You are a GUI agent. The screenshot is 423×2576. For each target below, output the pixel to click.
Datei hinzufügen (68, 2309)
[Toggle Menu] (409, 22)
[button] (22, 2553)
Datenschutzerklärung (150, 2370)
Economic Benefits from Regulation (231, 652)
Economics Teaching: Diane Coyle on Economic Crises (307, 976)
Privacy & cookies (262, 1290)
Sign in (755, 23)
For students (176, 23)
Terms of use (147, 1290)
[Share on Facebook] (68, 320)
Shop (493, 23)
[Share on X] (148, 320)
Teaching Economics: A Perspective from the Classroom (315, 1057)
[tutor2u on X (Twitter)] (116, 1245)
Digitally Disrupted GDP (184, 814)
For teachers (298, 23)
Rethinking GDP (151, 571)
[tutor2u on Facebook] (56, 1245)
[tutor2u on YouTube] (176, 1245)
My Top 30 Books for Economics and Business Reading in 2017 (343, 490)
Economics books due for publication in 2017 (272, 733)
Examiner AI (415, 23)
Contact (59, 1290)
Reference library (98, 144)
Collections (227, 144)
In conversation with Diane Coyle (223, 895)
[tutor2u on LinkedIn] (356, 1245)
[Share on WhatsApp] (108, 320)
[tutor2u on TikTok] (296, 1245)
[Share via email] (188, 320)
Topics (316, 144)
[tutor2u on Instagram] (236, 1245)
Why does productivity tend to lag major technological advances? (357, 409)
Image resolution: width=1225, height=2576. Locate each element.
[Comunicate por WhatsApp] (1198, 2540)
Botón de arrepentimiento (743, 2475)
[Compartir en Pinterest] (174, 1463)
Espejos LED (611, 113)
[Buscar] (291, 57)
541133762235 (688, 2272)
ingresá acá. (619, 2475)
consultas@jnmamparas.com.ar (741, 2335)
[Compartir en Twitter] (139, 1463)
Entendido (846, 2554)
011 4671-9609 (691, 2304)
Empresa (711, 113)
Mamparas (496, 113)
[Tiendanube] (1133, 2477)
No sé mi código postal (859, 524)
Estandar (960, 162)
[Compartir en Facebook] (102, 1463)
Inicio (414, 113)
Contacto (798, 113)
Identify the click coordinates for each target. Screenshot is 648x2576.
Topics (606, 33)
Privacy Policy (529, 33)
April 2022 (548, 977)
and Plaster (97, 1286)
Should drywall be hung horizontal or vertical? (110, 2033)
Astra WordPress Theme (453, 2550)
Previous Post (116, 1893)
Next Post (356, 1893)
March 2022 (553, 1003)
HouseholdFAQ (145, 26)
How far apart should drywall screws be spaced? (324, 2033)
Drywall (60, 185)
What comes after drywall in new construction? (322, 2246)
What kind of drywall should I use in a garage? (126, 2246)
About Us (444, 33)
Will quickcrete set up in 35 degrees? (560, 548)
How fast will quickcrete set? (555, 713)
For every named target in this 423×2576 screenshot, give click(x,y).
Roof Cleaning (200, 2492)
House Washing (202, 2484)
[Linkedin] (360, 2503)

* Work task: From the data above, extract every line in its exact form.

* Task response:
You are a GUI agent. The screenshot is 423×2576. For each target below, output the pixel to click.
Datei hinzufügen (68, 2309)
[Toggle Menu] (409, 22)
[button] (22, 2553)
Datenschutzerklärung (150, 2370)
Economic Benefits from Regulation (231, 652)
Economics Teaching: Diane Coyle on Economic Crises (307, 976)
Privacy & cookies (262, 1290)
Sign in (755, 23)
For students (176, 23)
Terms of use (147, 1290)
[Share on Facebook] (68, 320)
Shop (493, 23)
[Share on X] (148, 320)
Teaching Economics: A Perspective from the Classroom (315, 1057)
[tutor2u on X (Twitter)] (116, 1245)
Digitally Disrupted GDP (184, 814)
For teachers (298, 23)
Rethinking GDP (151, 571)
[tutor2u on Facebook] (56, 1245)
[tutor2u on YouTube] (176, 1245)
My Top 30 Books for Economics and Business Reading in 2017 (343, 490)
Economics books due for publication in 2017 (272, 733)
Examiner AI (415, 23)
Contact (59, 1290)
Reference library (98, 144)
Collections (227, 144)
In conversation with Diane Coyle (223, 895)
[tutor2u on LinkedIn] (356, 1245)
[Share on WhatsApp] (108, 320)
[tutor2u on TikTok] (296, 1245)
[Share via email] (188, 320)
Topics (316, 144)
[tutor2u on Instagram] (236, 1245)
Why does productivity tend to lag major technological advances? (357, 409)
Image resolution: width=1225, height=2576. Locate each element.
[Comunicate por WhatsApp] (1198, 2540)
Botón de arrepentimiento (743, 2475)
[Compartir en Pinterest] (174, 1463)
Espejos LED (611, 113)
[Buscar] (291, 57)
541133762235 (688, 2272)
ingresá acá. (619, 2475)
consultas@jnmamparas.com.ar (741, 2335)
[Compartir en Twitter] (139, 1463)
Entendido (846, 2554)
011 4671-9609 (691, 2304)
Empresa (711, 113)
Mamparas (496, 113)
[Tiendanube] (1133, 2477)
No sé mi código postal (859, 524)
Estandar (960, 162)
[Compartir en Facebook] (102, 1463)
Inicio (414, 113)
Contacto (798, 113)
Identify the click coordinates for each target. Screenshot is 648x2576.
Topics (606, 33)
Privacy Policy (529, 33)
April 2022 (548, 977)
and Plaster (97, 1286)
Should drywall be hung horizontal or vertical? (110, 2033)
Astra WordPress Theme (453, 2550)
Previous Post (116, 1893)
Next Post (356, 1893)
March 2022 (553, 1003)
HouseholdFAQ (145, 26)
How far apart should drywall screws be spaced? (324, 2033)
Drywall (60, 185)
What comes after drywall in new construction? (322, 2246)
What kind of drywall should I use in a garage? (126, 2246)
About Us (444, 33)
Will quickcrete set up in 35 degrees? (560, 548)
How fast will quickcrete set? (555, 713)
For every named target in this 423×2576 screenshot, give click(x,y).
Roof Cleaning (200, 2492)
House Washing (202, 2484)
[Linkedin] (360, 2503)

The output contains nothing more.